**What you are asked to do:** Lines below starting with the line with "You are a GUI" and going on through the line with "653x443 pixels." must be output exactly; the rest of the records must be left out.

----- Data to use

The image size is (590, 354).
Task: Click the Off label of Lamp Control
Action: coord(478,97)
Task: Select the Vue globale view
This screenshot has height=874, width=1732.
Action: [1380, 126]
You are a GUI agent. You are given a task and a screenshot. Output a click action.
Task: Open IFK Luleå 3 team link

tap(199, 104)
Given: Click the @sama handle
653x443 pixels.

----------
----- Data to use

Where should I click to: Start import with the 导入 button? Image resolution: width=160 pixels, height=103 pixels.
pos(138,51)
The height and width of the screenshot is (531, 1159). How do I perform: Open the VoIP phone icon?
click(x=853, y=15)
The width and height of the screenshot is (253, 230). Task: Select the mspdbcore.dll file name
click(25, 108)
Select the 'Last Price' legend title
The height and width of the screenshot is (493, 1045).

----------
----- Data to use

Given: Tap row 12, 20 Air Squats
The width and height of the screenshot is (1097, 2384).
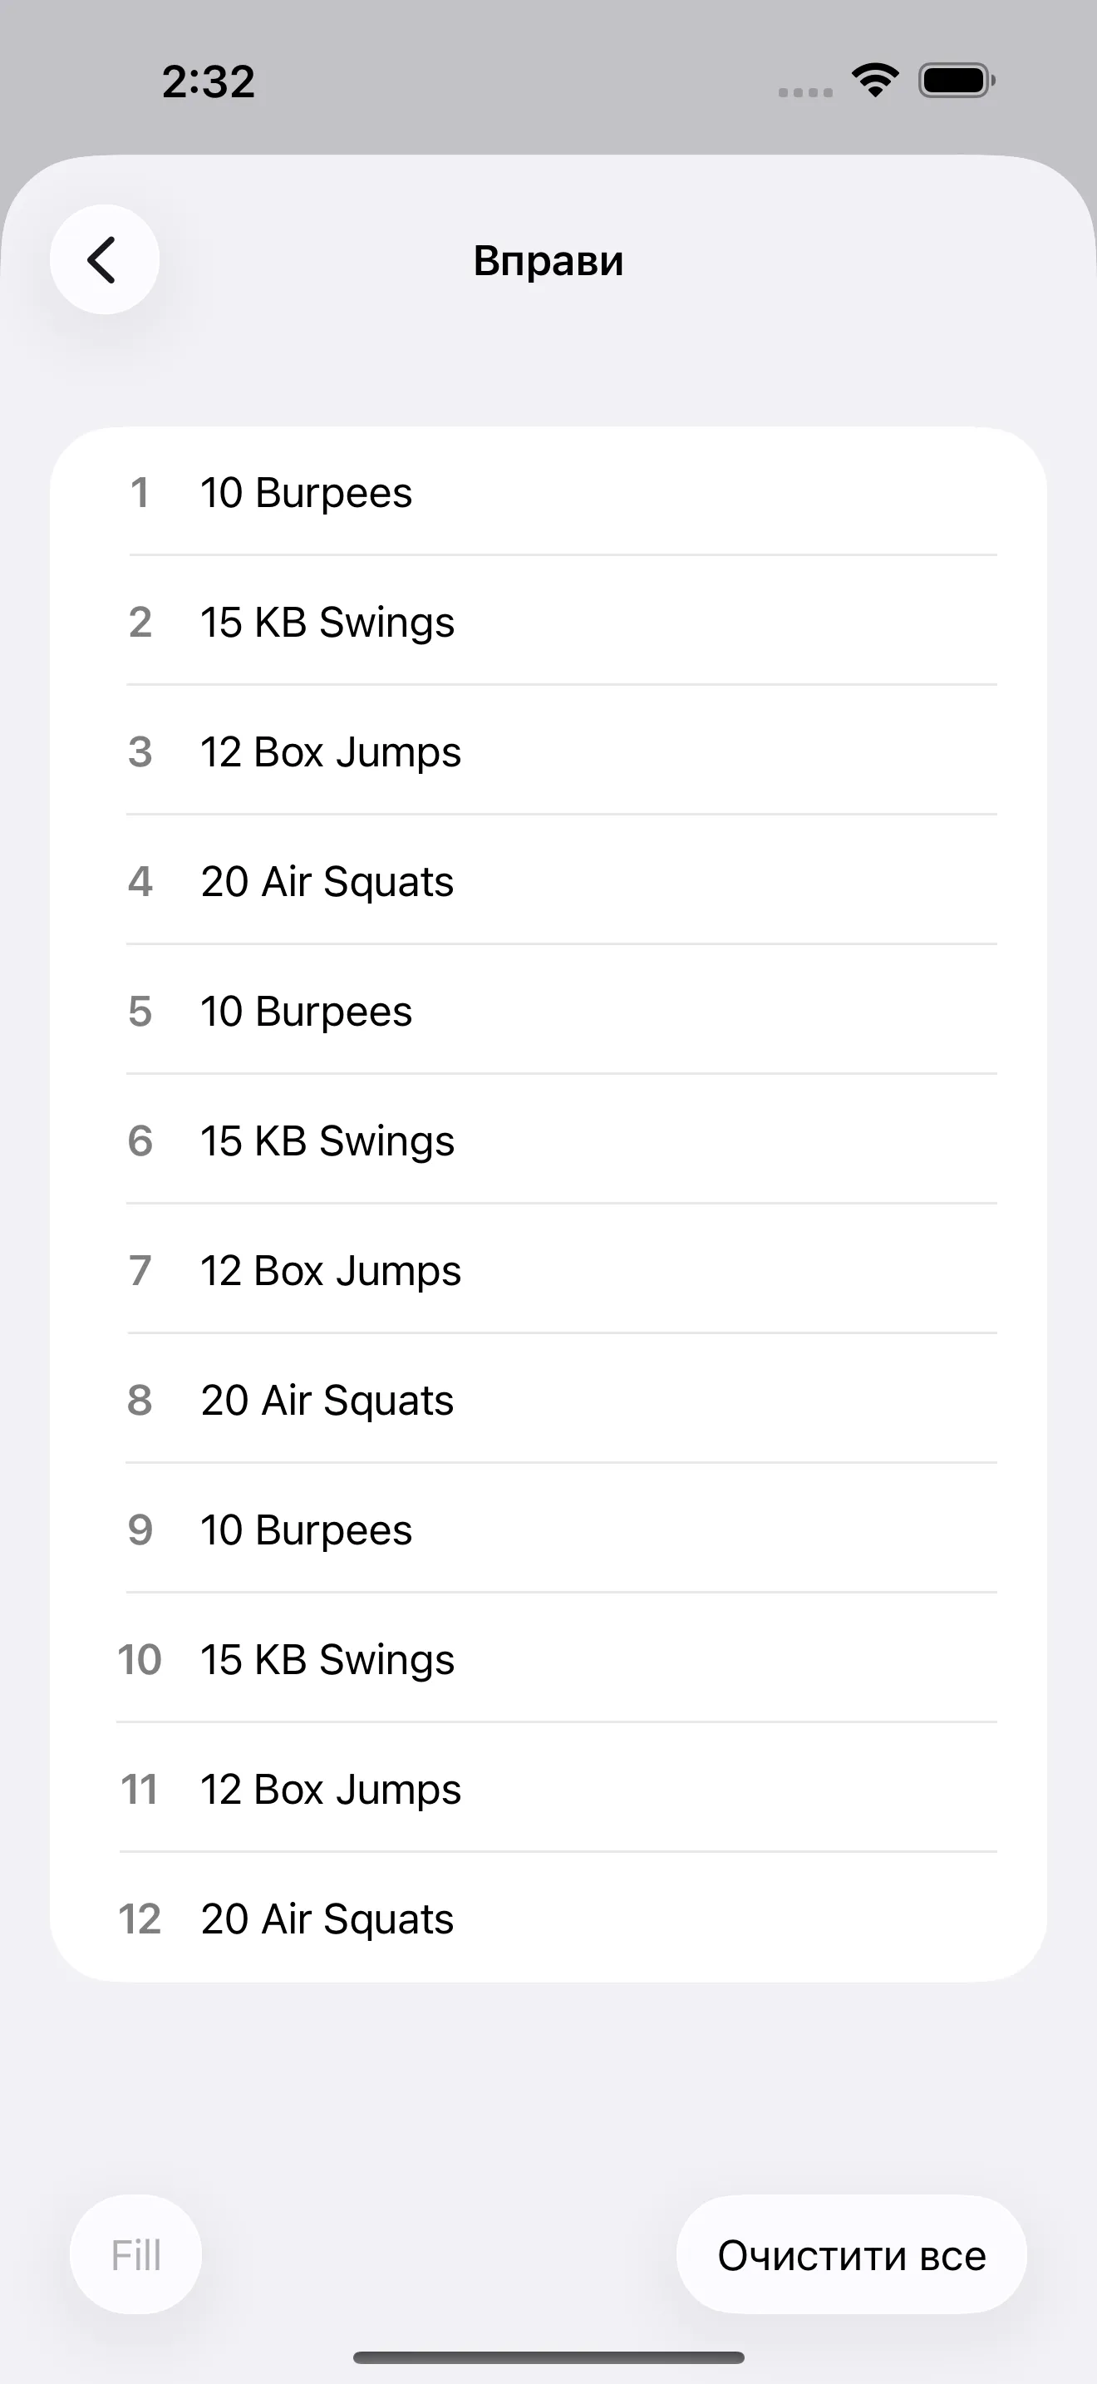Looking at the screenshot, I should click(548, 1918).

----------

**Output:**
You are a GUI agent. You are given a task and a screenshot. Output a click action.
Task: Open IFK Luleå 3 team link

tap(199, 104)
Given: Click the @sama handle
653x443 pixels.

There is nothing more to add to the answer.